*TEXTAUSZUG*:

# PCGH Leser wirbt Leser Abo



## Broow (29. April 2012)

Servus Leute,

Ich habe vor einem Monat das Diablo 3 Leser wirbt Leser abo abgeschlossen. Nun habe ich jemanden Geworben der sich auch PCGH abbonieren wird. 
Allerdings weiß ich jetzt nicht genau wie das ganze abläuft?

Ich muss doch irgendwo angeben, dass ich sein WErber bin, sodass ich meine Pämie erhalte? Muss derjenige, den ich geworben habe auch dein Diablo 3 Leser wirbt Leser Abo abschließen dass es funktioniert?
Der support redet an mir vorbei, d.h ich verstehe einfach nicht wie das nun ablaufen soll. Der sagt auch man kann dan eben nur die Prämie für den Werber bekommen(Diablo 3) oder diedes Gewerbten (er möchte Jahresabo mit Amazon gutschein)

Wie geht das nun genau? 

Gruß
Ponte

Kann es sein, dass der den ich geworben habe auch das Diablo 3 leser wirb leser abo machen muss und mich als prämien empfänger eintragen? (damit wissen die aber nicht , dass er geworben wurde?)
Oderh ätte ich bei meinem Abovorgang gleich meine Adresse angeben müssen dass ich die Prämie erhalte?


----------



## marvinj (8. Mai 2012)

oha das ist mir viel zu kompliziert xD
so wie du das hier beschreibst, gehe ich davon aus, dass du das abo abgeschlossen hast, ohne einen prämienempfänder anzugeben?

*GEGEBENE EINTRÄGE*:
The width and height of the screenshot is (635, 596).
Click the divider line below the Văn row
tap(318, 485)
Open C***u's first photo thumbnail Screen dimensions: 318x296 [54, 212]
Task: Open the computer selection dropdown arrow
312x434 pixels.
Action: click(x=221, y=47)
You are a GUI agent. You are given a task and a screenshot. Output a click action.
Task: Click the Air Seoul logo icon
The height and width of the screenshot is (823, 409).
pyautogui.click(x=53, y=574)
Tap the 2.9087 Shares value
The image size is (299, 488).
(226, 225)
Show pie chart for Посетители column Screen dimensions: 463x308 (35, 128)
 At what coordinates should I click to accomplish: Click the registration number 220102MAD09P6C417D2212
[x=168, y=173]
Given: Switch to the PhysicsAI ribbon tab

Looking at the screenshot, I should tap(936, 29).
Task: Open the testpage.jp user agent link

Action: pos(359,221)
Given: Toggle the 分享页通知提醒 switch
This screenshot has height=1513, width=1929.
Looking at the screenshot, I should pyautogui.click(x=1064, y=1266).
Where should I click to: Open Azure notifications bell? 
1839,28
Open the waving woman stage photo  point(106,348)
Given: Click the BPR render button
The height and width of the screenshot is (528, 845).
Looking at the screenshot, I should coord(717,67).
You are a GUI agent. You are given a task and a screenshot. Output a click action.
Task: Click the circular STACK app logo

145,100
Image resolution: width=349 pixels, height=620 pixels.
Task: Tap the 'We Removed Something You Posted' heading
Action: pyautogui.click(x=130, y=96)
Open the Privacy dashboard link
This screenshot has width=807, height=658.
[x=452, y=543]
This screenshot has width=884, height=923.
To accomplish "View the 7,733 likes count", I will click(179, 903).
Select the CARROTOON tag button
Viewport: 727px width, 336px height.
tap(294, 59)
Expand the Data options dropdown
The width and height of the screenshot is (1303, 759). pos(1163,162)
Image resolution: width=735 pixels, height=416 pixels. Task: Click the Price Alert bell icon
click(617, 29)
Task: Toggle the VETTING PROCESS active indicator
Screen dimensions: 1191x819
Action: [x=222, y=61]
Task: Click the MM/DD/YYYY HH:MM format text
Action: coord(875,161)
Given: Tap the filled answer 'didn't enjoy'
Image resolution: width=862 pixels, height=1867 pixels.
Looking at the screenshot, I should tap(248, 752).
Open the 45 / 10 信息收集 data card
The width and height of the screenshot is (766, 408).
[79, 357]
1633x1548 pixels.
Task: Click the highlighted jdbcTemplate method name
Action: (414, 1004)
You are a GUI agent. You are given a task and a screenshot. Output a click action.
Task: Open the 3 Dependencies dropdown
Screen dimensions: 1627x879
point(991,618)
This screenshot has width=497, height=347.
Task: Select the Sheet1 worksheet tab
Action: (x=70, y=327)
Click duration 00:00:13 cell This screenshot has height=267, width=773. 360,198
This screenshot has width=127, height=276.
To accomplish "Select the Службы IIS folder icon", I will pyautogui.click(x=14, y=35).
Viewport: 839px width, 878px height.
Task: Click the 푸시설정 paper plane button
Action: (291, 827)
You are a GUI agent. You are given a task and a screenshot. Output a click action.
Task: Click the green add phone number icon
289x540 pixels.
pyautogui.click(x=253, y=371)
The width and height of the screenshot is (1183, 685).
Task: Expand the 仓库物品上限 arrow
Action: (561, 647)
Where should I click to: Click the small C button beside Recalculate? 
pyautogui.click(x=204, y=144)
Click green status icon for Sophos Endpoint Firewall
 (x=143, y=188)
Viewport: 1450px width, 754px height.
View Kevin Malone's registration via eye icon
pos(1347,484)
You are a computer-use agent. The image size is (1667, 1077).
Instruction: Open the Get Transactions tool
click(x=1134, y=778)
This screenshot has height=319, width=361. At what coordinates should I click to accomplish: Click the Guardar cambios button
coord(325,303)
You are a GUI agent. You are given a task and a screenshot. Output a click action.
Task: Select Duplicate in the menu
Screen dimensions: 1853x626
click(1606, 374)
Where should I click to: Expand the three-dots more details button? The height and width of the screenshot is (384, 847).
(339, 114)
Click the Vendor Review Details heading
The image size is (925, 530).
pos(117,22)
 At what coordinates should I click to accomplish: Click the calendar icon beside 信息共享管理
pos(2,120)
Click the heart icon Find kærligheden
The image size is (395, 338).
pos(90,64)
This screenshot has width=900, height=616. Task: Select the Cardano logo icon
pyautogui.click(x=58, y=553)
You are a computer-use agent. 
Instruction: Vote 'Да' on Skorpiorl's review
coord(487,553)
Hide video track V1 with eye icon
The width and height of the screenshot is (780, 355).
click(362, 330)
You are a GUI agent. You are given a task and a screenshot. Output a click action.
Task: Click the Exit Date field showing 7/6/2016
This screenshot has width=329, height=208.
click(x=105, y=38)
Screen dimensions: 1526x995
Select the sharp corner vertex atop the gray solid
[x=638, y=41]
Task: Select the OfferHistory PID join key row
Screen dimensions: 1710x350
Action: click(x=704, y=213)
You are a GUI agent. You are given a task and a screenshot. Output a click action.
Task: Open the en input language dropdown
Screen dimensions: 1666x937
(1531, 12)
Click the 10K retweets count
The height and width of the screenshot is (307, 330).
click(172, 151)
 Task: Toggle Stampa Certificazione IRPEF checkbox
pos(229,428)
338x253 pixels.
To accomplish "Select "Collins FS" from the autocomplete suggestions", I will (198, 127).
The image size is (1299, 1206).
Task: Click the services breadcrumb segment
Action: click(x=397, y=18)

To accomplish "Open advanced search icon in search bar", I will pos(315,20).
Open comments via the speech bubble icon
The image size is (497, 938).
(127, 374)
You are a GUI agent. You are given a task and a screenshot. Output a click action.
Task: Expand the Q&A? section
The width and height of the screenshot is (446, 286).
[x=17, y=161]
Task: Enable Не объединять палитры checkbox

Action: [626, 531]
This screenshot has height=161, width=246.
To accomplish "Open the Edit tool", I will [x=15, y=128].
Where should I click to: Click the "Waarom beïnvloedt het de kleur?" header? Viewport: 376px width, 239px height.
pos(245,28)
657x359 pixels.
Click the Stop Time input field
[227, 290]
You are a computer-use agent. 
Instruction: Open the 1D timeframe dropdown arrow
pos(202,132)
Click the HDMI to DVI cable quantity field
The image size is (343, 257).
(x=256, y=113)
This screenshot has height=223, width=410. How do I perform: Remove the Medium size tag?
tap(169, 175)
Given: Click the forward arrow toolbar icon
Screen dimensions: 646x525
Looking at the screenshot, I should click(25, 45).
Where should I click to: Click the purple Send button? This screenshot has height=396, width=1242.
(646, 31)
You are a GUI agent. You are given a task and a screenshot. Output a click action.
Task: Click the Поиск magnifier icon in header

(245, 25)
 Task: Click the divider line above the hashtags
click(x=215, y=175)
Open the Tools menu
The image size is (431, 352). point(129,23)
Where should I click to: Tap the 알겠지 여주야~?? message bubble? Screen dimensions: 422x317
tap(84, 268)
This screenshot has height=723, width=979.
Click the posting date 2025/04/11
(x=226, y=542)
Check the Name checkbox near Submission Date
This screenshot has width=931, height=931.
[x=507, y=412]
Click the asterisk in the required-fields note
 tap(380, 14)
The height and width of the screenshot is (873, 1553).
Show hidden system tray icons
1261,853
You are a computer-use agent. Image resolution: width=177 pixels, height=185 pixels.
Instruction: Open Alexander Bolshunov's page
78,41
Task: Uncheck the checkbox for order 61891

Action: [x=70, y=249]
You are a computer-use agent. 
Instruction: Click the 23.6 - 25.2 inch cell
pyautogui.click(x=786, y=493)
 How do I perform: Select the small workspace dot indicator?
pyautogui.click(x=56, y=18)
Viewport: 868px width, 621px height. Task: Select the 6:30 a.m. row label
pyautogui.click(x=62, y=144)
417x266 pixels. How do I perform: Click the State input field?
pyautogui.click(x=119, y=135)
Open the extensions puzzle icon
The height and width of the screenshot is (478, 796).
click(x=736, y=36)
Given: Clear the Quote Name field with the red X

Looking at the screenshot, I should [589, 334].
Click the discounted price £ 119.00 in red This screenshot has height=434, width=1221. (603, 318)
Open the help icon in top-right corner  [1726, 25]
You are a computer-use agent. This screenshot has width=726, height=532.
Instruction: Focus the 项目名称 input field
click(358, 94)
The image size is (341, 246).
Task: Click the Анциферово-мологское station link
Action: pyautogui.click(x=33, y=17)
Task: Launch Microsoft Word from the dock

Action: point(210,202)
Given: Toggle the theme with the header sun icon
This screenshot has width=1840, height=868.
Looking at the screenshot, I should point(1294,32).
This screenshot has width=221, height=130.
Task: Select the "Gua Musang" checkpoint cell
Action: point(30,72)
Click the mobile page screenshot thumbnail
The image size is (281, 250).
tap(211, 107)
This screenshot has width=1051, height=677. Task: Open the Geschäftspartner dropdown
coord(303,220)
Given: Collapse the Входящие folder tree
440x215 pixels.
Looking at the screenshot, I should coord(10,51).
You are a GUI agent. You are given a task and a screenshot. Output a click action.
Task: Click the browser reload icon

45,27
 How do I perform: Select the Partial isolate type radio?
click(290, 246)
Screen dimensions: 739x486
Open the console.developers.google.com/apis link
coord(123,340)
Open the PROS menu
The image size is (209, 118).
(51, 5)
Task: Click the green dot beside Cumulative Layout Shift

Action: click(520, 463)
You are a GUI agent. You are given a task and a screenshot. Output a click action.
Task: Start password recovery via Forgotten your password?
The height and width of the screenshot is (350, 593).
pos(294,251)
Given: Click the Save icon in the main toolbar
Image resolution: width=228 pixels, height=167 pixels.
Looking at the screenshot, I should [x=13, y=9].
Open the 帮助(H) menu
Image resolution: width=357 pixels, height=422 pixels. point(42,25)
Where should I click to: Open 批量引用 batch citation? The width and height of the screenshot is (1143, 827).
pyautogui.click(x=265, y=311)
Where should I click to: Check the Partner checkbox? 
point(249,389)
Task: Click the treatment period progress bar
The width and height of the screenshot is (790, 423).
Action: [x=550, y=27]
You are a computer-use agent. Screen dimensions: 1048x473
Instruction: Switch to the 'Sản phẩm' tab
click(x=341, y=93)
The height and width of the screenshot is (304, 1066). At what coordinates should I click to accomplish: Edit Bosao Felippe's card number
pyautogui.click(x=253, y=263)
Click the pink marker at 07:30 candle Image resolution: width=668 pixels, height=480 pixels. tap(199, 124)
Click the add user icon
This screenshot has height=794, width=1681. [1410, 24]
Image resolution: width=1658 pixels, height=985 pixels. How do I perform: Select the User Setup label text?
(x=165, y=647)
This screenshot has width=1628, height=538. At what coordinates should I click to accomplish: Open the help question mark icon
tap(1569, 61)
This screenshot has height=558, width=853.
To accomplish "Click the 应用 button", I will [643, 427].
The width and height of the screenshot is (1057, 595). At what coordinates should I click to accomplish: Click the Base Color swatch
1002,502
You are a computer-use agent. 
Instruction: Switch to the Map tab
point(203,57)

*AUFGABENSTELLUNG*:
1. Vor wie langer Zeit hat der Verfasser des ersten Beitrags im Forumsthread zum PCGH-Abo das Diablo-3-Leser-wirbt-Leser-Abo abgeschlossen?
2. Schreibe den Forumsthread zum PCGH-Abo im Anschluss an seinen letzten Satz weiter.

*LÖSUNGEN*:
1. Vor einem Monat.

2.
irgendwie verstehe ICH den sachverhalt auch net


----------



## ACDSee (12. Mai 2012)

Schau mal, ob du das hier wiedererkennst:

A. Klick: PC GAMES Hardware DVD Prämienabo + Diablo III (PC) - Leser werben Leser (1 Jahr) - Abo PC GAMES Hardware DVD - PCGH
B. Klick auf: In den Warenkorb
C. Formular ausfüllen (da steht echt alles Idiotensicher und durchnummeriert, da kannst du nichts vergessen)

Wenn du das bereits gemacht hast, müsstest du links (unter Nummer 2) den neuen Abonnenten und rechts (unter Nummer 3) den Prämienempfänger angeben haben.



> Kann es sein, dass der den ich geworben habe auch das Diablo 3 Leser  werben Leser Abo machen muss und mich als Prämienempfänger eintragen eintragen muss?  (damit wissen die aber nicht , dass er geworben wurde?)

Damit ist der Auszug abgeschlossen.